I can't get it! I'm pretty sure it's trig substition

\intx^{2}/\sqrt{1-x^{2}}

Its a practice problem, if someone could show me the light (or steps) that would be wonderful

 

[sutupidmath]

well, yeah a trig substitution would work, try to let x=sin(t) , so you will get dx=cos(t)dt
after you substitute it back you willl end up with something like this

integ of (sin(t))^2dt

Is this a homework problem by the way?

Can you go from here, anyway??

 

[PitchBlack]

No its not a homework problem...its a conceptual problem ...but i don't get it, and I'm not that great with calculus to tell you the truth I am not a math major i just want to get it! So is this what you mean...

\int(sinx)^{2}/\sqrt{1-sinx^{2}}

so using u subtitution ( or whatever letter you use)...
u=sinx
du= cosx
and since there is no cos in the original then 1/cos(du)

(1/cos)\int du(u)^{2}/\sqrt{1-u^{2}}

and go from there? did i do it right?

 

[sutupidmath]

No its not a homework problem...its a conceptual problem ...but i don't get it, and I'm not that great with calculus to tell you the truth I am not a math major i just want to get it! So is this what you mean...

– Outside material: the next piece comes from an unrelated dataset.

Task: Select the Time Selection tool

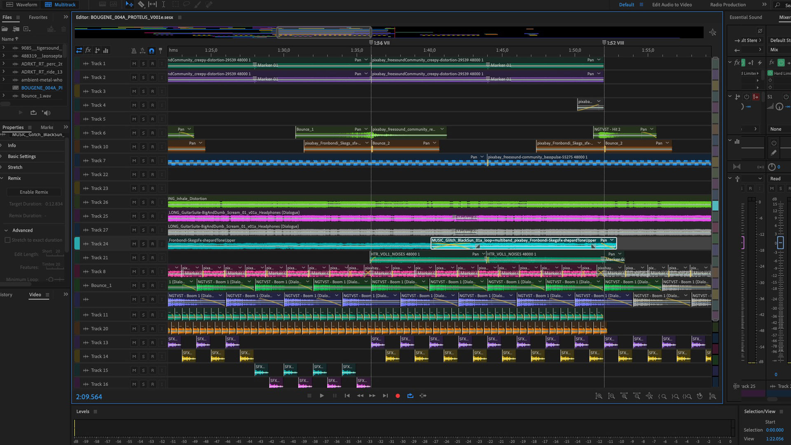Action: [164, 5]
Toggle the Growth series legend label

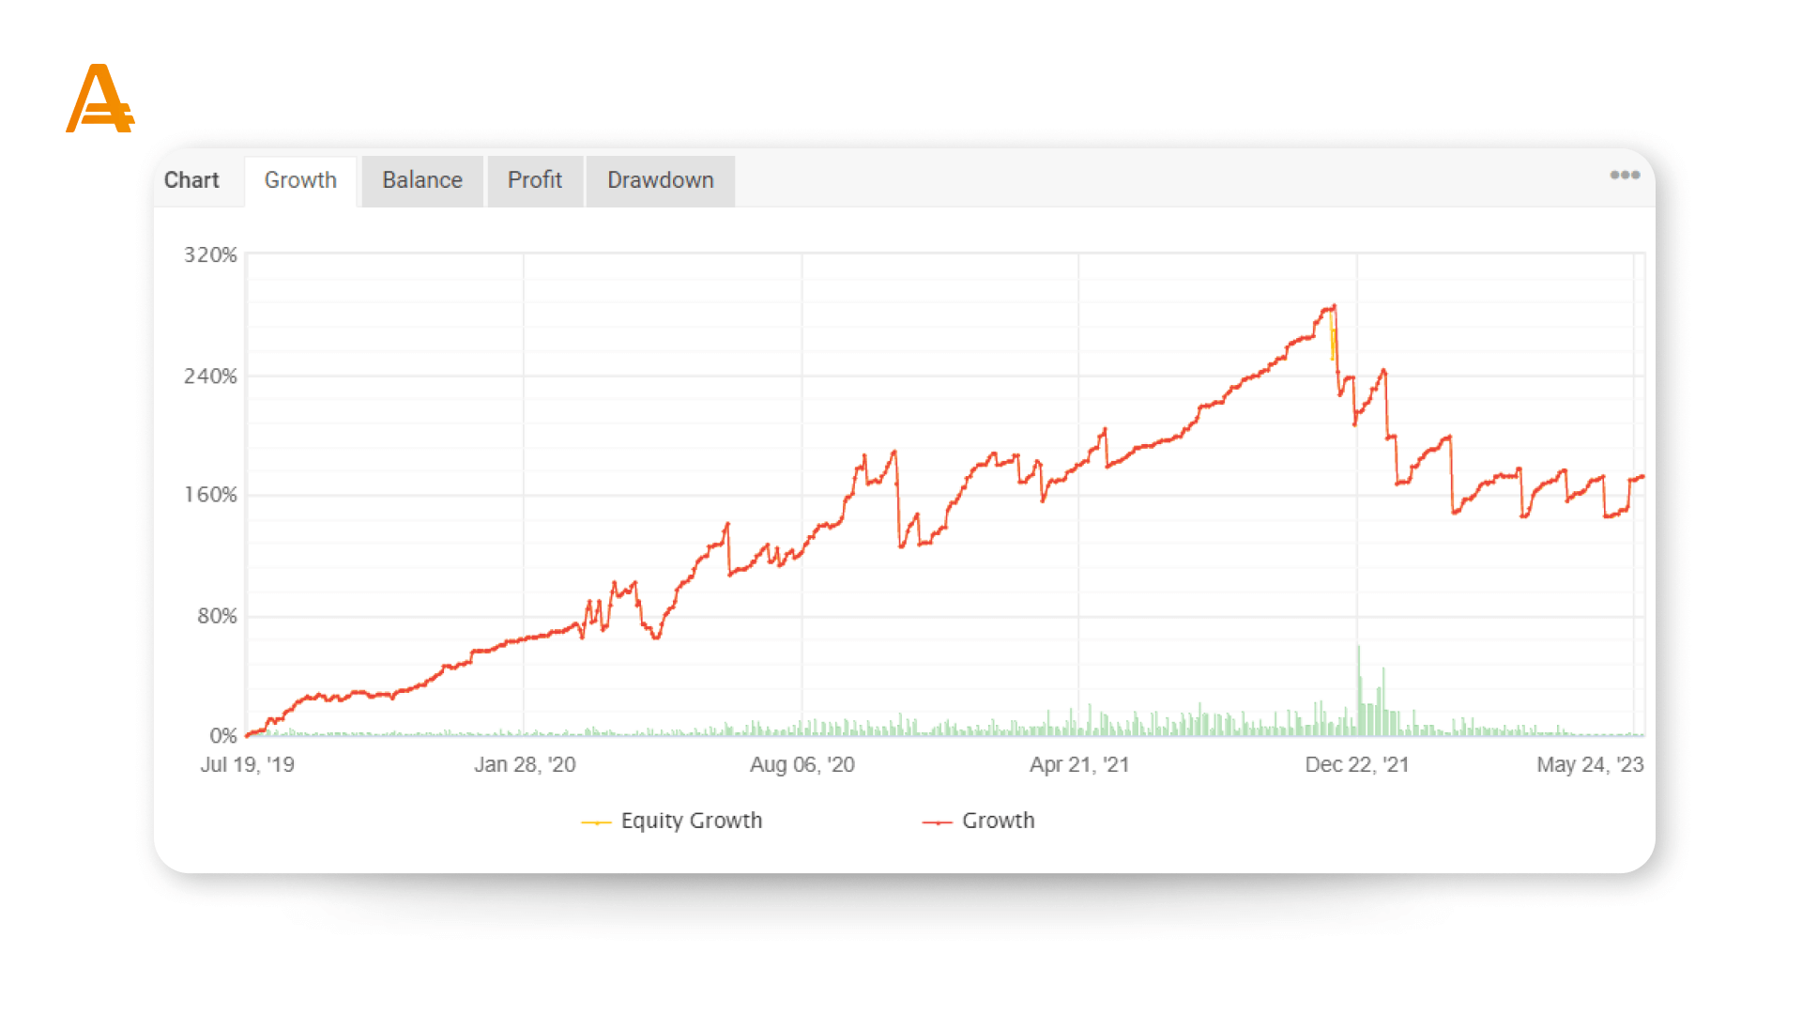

\int(sinx)^{2}/\sqrt{1-sinx^{2}}

so using u subtitution ( or whatever letter you use)...
u=sinx
du= cosx
and since there is no cos in the original then 1/cos(du)

(1/cos)\int du(u)^{2}/\sqrt{1-u^{2}}

and go from there? did i do it right?

Well You did not get it right, to be honest. Look, \int\frac{x^{2}}{\sqrt{1-x^{2}}}dx now let sin(t)=x, from here after defferentiating we get cos(t)dt=dx, now let us substitute this back to the integral, so the integral will take this form:
\int\frac{(sin(t))^{2}}{\sqrt{1-(sin(t))^{2}}}cos(t)dt, now remember that (sin(t))^2= 1-(cos(t))^2, so afer we substitute the integral becomes:
\int\frac{(sin(t))^{2}}{\sqrt{(cos(t))^{2}}}cos(t)dt= \int\frac{(sin(t))^{2}}{cos(t)}cos(t)dt= \int (sin(t))^{2}dt, now do u know how to evaluate this one?